[Dataset entries]
——

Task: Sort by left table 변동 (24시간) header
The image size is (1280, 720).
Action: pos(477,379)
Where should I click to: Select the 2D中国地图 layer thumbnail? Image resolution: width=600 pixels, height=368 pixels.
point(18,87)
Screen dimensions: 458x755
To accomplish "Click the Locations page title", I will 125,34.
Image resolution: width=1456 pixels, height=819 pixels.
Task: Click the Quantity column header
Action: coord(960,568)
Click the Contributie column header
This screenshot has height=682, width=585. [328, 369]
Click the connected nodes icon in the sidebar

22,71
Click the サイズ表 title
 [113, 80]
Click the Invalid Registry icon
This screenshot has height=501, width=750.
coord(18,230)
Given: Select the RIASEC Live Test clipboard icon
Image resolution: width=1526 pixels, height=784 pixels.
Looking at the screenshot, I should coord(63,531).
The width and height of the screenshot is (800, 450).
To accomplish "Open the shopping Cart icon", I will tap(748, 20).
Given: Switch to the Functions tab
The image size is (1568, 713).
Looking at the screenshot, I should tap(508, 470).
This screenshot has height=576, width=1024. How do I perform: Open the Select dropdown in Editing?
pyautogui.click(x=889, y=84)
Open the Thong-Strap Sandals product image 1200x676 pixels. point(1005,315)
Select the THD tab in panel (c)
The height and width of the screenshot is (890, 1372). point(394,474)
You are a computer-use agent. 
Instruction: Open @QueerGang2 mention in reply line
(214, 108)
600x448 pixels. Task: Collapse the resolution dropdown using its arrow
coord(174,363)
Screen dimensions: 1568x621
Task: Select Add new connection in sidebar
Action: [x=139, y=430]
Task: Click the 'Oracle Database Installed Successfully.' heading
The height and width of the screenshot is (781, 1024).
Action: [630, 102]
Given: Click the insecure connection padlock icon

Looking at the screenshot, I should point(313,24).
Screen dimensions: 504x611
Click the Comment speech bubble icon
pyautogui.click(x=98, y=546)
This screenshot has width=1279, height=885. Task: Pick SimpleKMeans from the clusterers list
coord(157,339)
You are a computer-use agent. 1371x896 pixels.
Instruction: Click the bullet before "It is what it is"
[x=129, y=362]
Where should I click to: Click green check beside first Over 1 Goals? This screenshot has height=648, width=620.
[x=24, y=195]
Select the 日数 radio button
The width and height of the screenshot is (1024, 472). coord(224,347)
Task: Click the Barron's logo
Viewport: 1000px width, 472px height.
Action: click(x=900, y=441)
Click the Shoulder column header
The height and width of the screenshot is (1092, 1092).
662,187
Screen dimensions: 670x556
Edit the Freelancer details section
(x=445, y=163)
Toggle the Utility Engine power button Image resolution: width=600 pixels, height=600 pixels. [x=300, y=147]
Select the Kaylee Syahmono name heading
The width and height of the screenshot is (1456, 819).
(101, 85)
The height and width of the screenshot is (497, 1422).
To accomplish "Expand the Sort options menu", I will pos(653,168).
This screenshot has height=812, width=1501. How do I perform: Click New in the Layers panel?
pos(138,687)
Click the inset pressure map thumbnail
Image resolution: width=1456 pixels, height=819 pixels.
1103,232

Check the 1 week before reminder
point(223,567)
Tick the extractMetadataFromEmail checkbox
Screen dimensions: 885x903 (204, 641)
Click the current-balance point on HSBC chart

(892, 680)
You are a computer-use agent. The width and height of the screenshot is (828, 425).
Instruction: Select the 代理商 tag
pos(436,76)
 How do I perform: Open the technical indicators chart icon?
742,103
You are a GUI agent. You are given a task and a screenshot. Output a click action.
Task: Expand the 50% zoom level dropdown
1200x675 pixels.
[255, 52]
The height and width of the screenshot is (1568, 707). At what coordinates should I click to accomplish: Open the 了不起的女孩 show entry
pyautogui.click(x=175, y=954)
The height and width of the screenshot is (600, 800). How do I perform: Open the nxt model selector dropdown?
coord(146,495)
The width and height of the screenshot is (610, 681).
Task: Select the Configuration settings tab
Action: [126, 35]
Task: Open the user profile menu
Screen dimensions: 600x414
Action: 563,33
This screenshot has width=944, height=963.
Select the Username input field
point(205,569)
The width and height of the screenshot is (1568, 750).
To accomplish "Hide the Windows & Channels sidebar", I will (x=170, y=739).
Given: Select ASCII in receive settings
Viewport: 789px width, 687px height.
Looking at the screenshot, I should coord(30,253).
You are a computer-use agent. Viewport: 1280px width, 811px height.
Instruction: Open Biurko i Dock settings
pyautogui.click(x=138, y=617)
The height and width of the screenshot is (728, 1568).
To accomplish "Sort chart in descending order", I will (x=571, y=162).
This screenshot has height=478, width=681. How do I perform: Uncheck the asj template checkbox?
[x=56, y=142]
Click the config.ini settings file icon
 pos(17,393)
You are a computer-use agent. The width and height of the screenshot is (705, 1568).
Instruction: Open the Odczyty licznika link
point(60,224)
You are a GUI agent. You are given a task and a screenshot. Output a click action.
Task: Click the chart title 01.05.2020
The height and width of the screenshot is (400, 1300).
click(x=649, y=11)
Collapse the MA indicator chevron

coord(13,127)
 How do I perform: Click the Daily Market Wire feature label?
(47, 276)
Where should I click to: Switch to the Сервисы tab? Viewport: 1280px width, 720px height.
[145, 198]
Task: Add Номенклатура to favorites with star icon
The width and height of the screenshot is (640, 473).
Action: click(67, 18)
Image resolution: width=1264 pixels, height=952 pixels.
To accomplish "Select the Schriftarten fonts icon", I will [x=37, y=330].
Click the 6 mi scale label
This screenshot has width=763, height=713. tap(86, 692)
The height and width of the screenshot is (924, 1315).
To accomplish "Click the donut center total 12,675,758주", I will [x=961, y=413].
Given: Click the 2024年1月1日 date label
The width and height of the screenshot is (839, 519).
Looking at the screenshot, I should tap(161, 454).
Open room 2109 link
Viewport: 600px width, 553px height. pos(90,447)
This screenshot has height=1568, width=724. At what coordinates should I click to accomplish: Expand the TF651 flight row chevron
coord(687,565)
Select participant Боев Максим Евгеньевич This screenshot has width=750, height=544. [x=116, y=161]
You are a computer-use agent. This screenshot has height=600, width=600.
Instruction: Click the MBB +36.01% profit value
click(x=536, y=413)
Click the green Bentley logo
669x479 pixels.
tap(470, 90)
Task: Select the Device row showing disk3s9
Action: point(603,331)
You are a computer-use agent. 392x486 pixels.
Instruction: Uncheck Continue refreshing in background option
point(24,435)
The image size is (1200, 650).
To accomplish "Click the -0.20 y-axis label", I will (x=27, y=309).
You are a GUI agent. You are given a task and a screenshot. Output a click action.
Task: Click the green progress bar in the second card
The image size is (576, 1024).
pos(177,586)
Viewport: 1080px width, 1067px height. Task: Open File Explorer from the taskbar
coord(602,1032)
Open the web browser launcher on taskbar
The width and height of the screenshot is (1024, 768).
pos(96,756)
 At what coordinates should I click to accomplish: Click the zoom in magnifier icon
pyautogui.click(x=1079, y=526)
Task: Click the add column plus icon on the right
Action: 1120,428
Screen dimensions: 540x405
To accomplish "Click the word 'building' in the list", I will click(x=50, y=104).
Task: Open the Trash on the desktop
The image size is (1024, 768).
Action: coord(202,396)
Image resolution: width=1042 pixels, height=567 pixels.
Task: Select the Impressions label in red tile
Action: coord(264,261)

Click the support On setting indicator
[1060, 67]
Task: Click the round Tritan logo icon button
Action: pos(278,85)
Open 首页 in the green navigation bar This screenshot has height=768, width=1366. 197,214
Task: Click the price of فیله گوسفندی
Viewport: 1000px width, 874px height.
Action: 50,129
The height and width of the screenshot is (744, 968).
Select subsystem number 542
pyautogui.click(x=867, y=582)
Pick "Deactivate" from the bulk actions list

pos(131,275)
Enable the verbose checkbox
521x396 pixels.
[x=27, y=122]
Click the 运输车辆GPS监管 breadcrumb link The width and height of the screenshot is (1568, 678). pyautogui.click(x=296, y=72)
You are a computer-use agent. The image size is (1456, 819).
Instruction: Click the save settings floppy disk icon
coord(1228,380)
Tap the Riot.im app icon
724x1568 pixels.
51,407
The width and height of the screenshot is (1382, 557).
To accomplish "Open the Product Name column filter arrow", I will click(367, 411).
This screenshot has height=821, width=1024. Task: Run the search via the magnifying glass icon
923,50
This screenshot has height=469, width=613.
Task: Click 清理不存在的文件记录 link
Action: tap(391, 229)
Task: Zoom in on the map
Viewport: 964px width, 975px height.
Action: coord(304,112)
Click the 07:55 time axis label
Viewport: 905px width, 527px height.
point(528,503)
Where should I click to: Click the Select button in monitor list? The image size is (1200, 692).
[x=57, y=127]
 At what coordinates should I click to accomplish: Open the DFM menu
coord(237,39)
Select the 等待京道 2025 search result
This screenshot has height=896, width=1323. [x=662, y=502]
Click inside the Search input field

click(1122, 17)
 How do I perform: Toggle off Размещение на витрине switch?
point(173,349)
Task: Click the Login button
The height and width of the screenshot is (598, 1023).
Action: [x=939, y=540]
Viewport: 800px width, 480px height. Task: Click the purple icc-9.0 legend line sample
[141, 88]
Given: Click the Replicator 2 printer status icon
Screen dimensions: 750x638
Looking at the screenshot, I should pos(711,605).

——

Copy verbatim the lines from the first one through the line containing "coord(18,230)", including both of those lines.

Task: Sort by left table 변동 (24시간) header
The image size is (1280, 720).
Action: pos(477,379)
Where should I click to: Select the 2D中国地图 layer thumbnail? Image resolution: width=600 pixels, height=368 pixels.
point(18,87)
Screen dimensions: 458x755
To accomplish "Click the Locations page title", I will 125,34.
Image resolution: width=1456 pixels, height=819 pixels.
Task: Click the Quantity column header
Action: coord(960,568)
Click the Contributie column header
This screenshot has height=682, width=585. [328, 369]
Click the connected nodes icon in the sidebar

22,71
Click the サイズ表 title
 [113, 80]
Click the Invalid Registry icon
This screenshot has height=501, width=750.
coord(18,230)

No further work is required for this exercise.